After last night's performance, Mr. Fairweather had confided to Jack his concern that their final two weeks of benefit performances in Kelsingham might not eke out the profit he hoped for. The winter was cold and the houses rarely full.

"But how will you live? Hellfire, Alphonse, it’s the middle of bloody December in the coldest winter anyone can remember."

Alphonse set his satchel on the ground. "I have saved sufficient of my wages. And Mr. Jepson has kindly sent me an offer of temporary employment, in service to our cause. I cannot refuse him."

Jack frowned. The last time Mr. Jepson had enlisted Alphonse's aid in the abolitionist cause, it was to supervise an attempted slave escape in the islands that had almost cost all their lives.

"Our cause is legal in England," Alphonse reminded him, reading his face. "There is no danger." He fished in the pocket of his coat, tossed over the bed, and handed an envelope to Jack. "There is his address in Bristol. Write to me there when the company moves on, so I will know where you and Victoria have gone."



On the afternoon of Christmas Day, as the weak winter sun cloaked in its cold haze was dropping toward the horizon, Miles Fairweather hosted a modest holiday dinner for his entire company in the coffee room of the Blue Fox Tavern, back in Kelsingham. He managed to provide a roast beef with potatoes and onions, roast capons with celery sauce, a dish of braised cabbage and a small plum pudding sent in from the pastry-cook’s. There were spiced apples and oranges and cheese for after, and chestnuts to pop in the fire and a quantity of beer and wine to wash it all down. 

A jug of egg-hot was passed round at the beginning of the meal, to take off the chill, and a bowl of bishop, hot spiced porter mulled with oranges, went round after. By the time the steaming pudding was brought in, even Charlotte Fairweather had some color in her cheeks. Then Mr. Fairweather rose to toast their Bath venture, announcing that three parties who had seen them at Lord Seely's had bespoken performances at the Kelsingham playhouse in the coming fortnight.

"In a bespeak, the patron requests a piece," Jack explained to Tory, "and gets his name printed up on the bill, and all of his wealthy friends come to see it."

"What a clever idea!" Tory smiled.
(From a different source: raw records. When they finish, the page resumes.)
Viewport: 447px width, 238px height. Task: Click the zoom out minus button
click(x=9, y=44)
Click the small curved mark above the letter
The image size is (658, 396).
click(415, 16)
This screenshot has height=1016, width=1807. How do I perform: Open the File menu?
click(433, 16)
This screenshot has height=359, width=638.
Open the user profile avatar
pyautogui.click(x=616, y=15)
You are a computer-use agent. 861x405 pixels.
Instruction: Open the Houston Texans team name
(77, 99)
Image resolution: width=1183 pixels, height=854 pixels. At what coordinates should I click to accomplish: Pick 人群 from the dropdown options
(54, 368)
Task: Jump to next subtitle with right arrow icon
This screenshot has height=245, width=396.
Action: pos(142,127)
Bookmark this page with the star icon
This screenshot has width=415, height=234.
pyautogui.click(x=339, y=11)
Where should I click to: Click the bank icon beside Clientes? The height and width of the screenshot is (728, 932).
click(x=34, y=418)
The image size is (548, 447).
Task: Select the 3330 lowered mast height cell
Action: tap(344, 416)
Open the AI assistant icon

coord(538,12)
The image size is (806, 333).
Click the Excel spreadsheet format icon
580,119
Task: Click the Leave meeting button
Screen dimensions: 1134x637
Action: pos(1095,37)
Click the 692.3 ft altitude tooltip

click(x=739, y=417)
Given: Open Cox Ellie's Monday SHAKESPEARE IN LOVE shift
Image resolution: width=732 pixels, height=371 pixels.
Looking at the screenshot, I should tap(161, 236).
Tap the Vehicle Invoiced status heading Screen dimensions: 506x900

Tonight, all ideas were clever, all the company congenial and all the provisions excellent, as long as she had Jack beside her. No one could begrudge a devoted brother and sister taking this festive meal together. Aunt Hat was keeping a judicious eye on the quantity of egg-hot consumed by Misses Bishop and Owen, but nobody was paying the slightest attention to what Tory imbibed. And since she had learned to drink in the Indies and had rather missed it, she was enjoying herself enormously.

Jack was in high spirits, too, which made her even happier. All that was missing were the shivering tambors and the lusty gombay drums of Christmas in the islands, when the slaves were let loose to sing and dance in the streets. Tory wished she were dancing right now. But ladies in England were probably not allowed to dance like women danced in the islands, joyous and abandoned, using all of their bodies. She and Jack might have danced together in the wake of the Negro parades, tonight. They might have kissed each other out on a public road, under a million gaudy stars, and no one would have cared.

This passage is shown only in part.